Given problem: Update the entries below by replacing "Where should I click to" with "Where do I click to" everywhere it appears, leaving the rest of the text unchanged.

*** Input for this task

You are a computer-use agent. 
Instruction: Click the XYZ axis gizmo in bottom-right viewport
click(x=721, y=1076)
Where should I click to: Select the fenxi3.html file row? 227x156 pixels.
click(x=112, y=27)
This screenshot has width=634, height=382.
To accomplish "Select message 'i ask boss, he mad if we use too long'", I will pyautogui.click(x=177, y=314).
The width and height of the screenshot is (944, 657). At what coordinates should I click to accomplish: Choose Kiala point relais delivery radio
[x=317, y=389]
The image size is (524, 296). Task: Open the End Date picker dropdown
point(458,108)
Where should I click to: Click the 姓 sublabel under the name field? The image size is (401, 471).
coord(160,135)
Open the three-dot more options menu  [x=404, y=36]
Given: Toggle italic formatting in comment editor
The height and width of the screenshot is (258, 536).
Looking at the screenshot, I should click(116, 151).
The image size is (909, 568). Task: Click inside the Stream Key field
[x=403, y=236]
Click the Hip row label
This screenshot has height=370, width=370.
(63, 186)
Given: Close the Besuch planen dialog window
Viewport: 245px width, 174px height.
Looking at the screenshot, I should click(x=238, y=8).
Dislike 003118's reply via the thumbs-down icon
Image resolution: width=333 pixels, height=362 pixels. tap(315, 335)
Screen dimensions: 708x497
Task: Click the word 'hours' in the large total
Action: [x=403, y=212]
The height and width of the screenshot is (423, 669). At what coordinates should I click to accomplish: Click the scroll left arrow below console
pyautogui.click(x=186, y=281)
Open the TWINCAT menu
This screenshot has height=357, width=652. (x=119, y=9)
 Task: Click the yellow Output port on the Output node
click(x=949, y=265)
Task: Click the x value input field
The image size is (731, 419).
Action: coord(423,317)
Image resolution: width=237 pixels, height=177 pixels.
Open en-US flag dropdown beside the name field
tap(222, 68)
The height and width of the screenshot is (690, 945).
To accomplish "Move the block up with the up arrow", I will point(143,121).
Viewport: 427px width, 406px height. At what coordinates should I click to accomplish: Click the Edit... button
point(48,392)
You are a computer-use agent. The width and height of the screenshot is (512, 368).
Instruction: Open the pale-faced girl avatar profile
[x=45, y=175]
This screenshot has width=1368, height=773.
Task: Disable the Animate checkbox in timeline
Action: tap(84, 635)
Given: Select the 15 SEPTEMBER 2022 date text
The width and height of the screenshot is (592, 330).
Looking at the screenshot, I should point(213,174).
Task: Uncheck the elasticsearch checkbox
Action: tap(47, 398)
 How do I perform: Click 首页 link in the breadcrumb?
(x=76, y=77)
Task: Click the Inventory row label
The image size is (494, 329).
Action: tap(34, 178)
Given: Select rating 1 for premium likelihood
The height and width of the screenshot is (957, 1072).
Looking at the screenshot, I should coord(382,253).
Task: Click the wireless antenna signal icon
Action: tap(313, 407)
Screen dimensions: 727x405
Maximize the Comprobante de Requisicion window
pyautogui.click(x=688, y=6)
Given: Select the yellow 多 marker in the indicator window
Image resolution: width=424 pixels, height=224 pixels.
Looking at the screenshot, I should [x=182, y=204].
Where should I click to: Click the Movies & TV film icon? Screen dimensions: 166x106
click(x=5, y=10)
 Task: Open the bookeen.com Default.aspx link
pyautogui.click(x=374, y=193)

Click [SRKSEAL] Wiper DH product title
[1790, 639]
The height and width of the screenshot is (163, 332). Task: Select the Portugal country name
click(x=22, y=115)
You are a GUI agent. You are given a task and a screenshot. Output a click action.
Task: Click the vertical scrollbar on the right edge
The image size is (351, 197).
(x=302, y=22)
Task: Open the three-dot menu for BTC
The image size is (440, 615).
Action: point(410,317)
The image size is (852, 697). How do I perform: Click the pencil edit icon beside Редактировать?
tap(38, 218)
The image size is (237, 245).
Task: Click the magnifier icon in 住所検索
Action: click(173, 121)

******

Response for this exercise:
You are a computer-use agent. 
Instruction: Click the XYZ axis gizmo in bottom-right viewport
click(x=721, y=1076)
Where do I click to: Select the fenxi3.html file row? 227x156 pixels.
click(x=112, y=27)
This screenshot has width=634, height=382.
To accomplish "Select message 'i ask boss, he mad if we use too long'", I will pyautogui.click(x=177, y=314).
The width and height of the screenshot is (944, 657). At what coordinates should I click to accomplish: Choose Kiala point relais delivery radio
[x=317, y=389]
The image size is (524, 296). Task: Open the End Date picker dropdown
point(458,108)
Where do I click to: Click the 姓 sublabel under the name field? The image size is (401, 471).
coord(160,135)
Open the three-dot more options menu  [x=404, y=36]
Given: Toggle italic formatting in comment editor
The height and width of the screenshot is (258, 536).
Looking at the screenshot, I should click(116, 151).
The image size is (909, 568). Task: Click inside the Stream Key field
[x=403, y=236]
Click the Hip row label
This screenshot has height=370, width=370.
(63, 186)
Given: Close the Besuch planen dialog window
Viewport: 245px width, 174px height.
Looking at the screenshot, I should click(x=238, y=8).
Dislike 003118's reply via the thumbs-down icon
Image resolution: width=333 pixels, height=362 pixels. tap(315, 335)
Screen dimensions: 708x497
Task: Click the word 'hours' in the large total
Action: [x=403, y=212]
The height and width of the screenshot is (423, 669). At what coordinates should I click to accomplish: Click the scroll left arrow below console
pyautogui.click(x=186, y=281)
Open the TWINCAT menu
This screenshot has height=357, width=652. (x=119, y=9)
 Task: Click the yellow Output port on the Output node
click(x=949, y=265)
Task: Click the x value input field
The image size is (731, 419).
Action: coord(423,317)
Image resolution: width=237 pixels, height=177 pixels.
Open en-US flag dropdown beside the name field
tap(222, 68)
The height and width of the screenshot is (690, 945).
To accomplish "Move the block up with the up arrow", I will point(143,121).
Viewport: 427px width, 406px height. At what coordinates should I click to accomplish: Click the Edit... button
point(48,392)
You are a computer-use agent. The width and height of the screenshot is (512, 368).
Instruction: Open the pale-faced girl avatar profile
[x=45, y=175]
This screenshot has width=1368, height=773.
Task: Disable the Animate checkbox in timeline
Action: tap(84, 635)
Given: Select the 15 SEPTEMBER 2022 date text
The width and height of the screenshot is (592, 330).
Looking at the screenshot, I should point(213,174).
Task: Uncheck the elasticsearch checkbox
Action: tap(47, 398)
 How do I perform: Click 首页 link in the breadcrumb?
(x=76, y=77)
Task: Click the Inventory row label
The image size is (494, 329).
Action: tap(34, 178)
Given: Select rating 1 for premium likelihood
The height and width of the screenshot is (957, 1072).
Looking at the screenshot, I should coord(382,253).
Task: Click the wireless antenna signal icon
Action: tap(313, 407)
Screen dimensions: 727x405
Maximize the Comprobante de Requisicion window
pyautogui.click(x=688, y=6)
Given: Select the yellow 多 marker in the indicator window
Image resolution: width=424 pixels, height=224 pixels.
Looking at the screenshot, I should [x=182, y=204].
Where do I click to: Click the Movies & TV film icon? Screen dimensions: 166x106
click(x=5, y=10)
 Task: Open the bookeen.com Default.aspx link
pyautogui.click(x=374, y=193)

Click [SRKSEAL] Wiper DH product title
[1790, 639]
The height and width of the screenshot is (163, 332). Task: Select the Portugal country name
click(x=22, y=115)
You are a GUI agent. You are given a task and a screenshot. Output a click action.
Task: Click the vertical scrollbar on the right edge
The image size is (351, 197).
(x=302, y=22)
Task: Open the three-dot menu for BTC
The image size is (440, 615).
Action: point(410,317)
The image size is (852, 697). How do I perform: Click the pencil edit icon beside Редактировать?
tap(38, 218)
The image size is (237, 245).
Task: Click the magnifier icon in 住所検索
Action: click(173, 121)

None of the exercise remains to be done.